So I don't know if you guys have heard of Mandy Harvey. Just a little background information, Mandy Harvey is a 29 year old lady whose audition for America's Got Talent 2017 blew up and got viral. She was diagnosed with a disorder around the connective tissues and at the age of 18 after falling ill, lost her hearing. Being completely deaf definitely brought her to a bottom low. But she wanted to do more with her life than give up. She held on to a dream she let go off once and that was music. She used muscle memory and a visual tuner to try get her voice back. Pitch perfect kind of come back. So she did and wrote her songs. Ultimately winning the hearts of the judges and earning her well-deserved golden buzzer. I'll link her audition below :) However, her audition was so much more than just her getting her long due reward. It was a message and a vessel to reach out to those people living through their bottom lows now. That one way or another, you have to make the first move to climb out that pit. No. I do not mean that you have to do this all on your own. Mandy clearly didn't. She had support. You need to find your support. But if you are on the other side of the frame, you need to take the initiative to be a support for those in the pit.
The thing was, the video clip and her life story spoke to me. She made me realize that there are boundaries out there in your life waiting for you to breakthrough.
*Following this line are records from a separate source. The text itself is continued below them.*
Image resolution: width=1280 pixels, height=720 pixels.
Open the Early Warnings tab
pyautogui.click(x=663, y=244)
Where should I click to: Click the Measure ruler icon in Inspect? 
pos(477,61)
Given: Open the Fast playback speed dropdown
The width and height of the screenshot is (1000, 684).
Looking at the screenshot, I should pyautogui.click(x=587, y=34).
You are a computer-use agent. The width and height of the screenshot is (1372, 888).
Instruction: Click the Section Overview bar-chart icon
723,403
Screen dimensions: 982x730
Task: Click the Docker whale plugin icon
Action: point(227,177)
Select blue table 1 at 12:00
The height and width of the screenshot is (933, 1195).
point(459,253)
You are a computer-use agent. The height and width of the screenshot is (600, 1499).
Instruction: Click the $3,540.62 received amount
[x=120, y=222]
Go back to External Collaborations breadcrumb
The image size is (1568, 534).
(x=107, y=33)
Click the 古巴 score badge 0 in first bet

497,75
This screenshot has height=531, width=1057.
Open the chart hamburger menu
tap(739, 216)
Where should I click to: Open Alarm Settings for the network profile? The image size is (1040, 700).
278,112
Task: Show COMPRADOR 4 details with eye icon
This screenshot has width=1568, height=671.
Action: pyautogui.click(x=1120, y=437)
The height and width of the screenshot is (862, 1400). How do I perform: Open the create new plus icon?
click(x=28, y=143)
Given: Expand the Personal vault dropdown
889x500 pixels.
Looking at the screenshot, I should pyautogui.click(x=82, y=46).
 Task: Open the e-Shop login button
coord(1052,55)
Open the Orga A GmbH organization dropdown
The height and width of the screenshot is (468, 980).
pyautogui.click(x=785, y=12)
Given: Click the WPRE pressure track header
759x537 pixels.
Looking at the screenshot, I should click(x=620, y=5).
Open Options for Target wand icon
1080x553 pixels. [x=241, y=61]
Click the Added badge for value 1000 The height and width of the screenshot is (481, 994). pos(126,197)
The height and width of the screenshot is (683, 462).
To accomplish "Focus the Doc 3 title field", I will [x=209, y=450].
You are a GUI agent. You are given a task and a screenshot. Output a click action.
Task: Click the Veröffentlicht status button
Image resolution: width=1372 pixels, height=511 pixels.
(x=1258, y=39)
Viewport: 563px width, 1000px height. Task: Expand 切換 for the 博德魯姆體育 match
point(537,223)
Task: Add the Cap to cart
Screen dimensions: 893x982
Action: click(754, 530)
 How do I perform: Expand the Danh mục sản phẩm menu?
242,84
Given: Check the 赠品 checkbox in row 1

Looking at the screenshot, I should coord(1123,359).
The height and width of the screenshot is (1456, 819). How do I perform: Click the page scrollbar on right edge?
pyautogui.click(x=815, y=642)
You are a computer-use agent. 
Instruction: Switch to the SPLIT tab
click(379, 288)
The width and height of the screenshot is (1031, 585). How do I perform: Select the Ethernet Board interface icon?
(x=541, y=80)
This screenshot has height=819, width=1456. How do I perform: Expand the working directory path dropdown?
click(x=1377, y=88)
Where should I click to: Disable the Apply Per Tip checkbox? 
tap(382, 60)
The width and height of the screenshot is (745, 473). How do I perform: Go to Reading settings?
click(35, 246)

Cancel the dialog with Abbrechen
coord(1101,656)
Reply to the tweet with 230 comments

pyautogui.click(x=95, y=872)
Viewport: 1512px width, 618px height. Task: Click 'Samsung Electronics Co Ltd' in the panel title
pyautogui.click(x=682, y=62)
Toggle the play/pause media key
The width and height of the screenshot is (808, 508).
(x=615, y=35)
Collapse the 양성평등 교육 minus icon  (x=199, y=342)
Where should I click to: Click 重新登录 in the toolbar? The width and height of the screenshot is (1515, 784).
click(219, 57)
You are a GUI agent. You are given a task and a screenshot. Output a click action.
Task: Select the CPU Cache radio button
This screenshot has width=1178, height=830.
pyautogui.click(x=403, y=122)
She really humbled me a lot and I really hope it does to you people reading this. Because there will always be a pit deeper than yours and if people who had fallen into those managed to get back on their feet and stand up on solid ground, there is no reason you cannot. It becomes a test of mentality strength. A test of resilience. Being someone who has experienced being ostracized and bullied during my younger days (not that I'm very old), I really became this person who caved in to the status quo of the social circle. I speak from the perspective of the kid who always tried to fit in and had to wear this facade on everyday in school. The kid who legitimately sits at the corner of every class. Managed problems only by himself because he was afraid that an additional problem, if known by someone else, could crush his life socially and mentally. I became blinded by my pit that was ever so shallow in comparison to many others. And I think taking the first step is always the most IMPORTANT and NECESSARY, in this case, it's acceptance. Accepting that you need help and you have an issue. That you have fallen into a pit. Your parents should always be the first people to talk to. But if your problems are family-wise, then friends or teachers or a counselor are fine too. You need trust as well. You think these people do not understand your situation? Make them. Emphasize the importance and it's negativity. Emphasize on your need for help. Because if you have fallen into that hole and you do nothing to get out, the light at the top of your head will only shrink. It eventually closes up. Cases of suicide and depression then comes in.
I guess what I'm really saying is to look at Mandy as a role model to fight. To not give up. To see hope. To accept. To save yourself. Because she survived, and so should you.